L’influence profonde de cette thèse, tout comme l’image de ­Kantorowicz lui-même, est restée toutefois dans l’ombre diffuse d’une jeunesse sulfureuse dans l’extrême droite allemande des années 1920. Son premier livre, une biographie de l’empereur ­Frédéric II Hohenstaufen (1194-1250), avait été perçu dès 1928 comme un manifeste nationaliste à la gloire d’un grand héros germanique. Que ce livre ait été lu et admiré par Hitler, Goebbels et Mussolini n’a évidemment rien arrangé : depuis, le soupçon de crypto-nazisme pèse sur Kantorowicz et sur son œuvre.
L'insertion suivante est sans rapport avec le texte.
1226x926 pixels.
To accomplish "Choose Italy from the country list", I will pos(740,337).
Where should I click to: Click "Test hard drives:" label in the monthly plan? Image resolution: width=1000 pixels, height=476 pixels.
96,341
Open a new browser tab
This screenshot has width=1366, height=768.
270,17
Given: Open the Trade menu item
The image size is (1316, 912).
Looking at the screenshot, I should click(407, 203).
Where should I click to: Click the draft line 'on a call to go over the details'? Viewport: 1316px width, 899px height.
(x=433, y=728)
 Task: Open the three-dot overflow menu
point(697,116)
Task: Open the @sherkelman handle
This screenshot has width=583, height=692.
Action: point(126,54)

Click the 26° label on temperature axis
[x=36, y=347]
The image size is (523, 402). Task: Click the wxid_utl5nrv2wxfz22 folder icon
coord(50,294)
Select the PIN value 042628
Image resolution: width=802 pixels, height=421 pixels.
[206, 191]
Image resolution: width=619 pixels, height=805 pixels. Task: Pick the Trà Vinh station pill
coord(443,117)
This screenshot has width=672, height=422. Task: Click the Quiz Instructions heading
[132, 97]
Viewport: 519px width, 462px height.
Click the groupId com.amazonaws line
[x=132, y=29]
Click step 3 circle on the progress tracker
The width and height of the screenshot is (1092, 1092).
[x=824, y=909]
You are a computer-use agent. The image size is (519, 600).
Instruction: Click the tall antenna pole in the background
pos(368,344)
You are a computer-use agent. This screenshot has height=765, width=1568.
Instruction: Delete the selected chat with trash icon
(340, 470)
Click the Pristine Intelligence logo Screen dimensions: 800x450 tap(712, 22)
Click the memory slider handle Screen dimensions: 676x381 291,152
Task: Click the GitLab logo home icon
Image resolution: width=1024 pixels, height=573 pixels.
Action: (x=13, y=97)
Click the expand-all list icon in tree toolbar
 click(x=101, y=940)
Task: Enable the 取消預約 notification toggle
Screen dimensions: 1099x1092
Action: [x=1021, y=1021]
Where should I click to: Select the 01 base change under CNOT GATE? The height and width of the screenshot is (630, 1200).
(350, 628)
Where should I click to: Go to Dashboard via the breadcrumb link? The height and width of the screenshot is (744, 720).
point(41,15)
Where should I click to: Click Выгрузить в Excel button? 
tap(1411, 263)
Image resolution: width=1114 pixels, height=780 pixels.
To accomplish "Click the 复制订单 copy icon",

La belle biographie que Robert Lerner vient de publier ne mettra peut-être pas un terme à la polémique, mais elle devrait lui mettre des bornes. Le travail d’archives, l’exploration d’une masse de correspondances inédites et de nombreux entretiens nous apprennent tout ou presque sur la vie de ­Kantorowicz, ses amitiés, ses combats et ses humeurs.
Kantorowicz est né en 1895 dans une famille juive assimilée de Posnan, une ville qui deviendra polonaise en 1919 après quelques combats auxquels ce jeune bourgeois de bonne éducation a participé. Il est vrai qu’il avait fait toute la guerre depuis août 1914 sous l’uniforme, notamment en Argonne, et qu’il reprendra les armes contre la République des conseils, à Munich en mars 1919. Il l’a dit et écrit : il a tué lui-même des communistes. Peu après ces événements, il s’inscrit à l’université de Heidelberg, en économie et en finance, a priori pour se préparer à reprendre ­l’entreprise familiale. Mais il s’ennuie ferme, en particulier dans les cours d’Alfred Weber, frère cadet de Max, connu localement sous le surnom de Minimax. D’ailleurs, le premier travail de recherche de Kantorowicz, qui lui vaut le titre de Docteur, est sèchement condamné par son biographe – apparemment, c’était du niveau d’un mauvais mémoire de maîtrise.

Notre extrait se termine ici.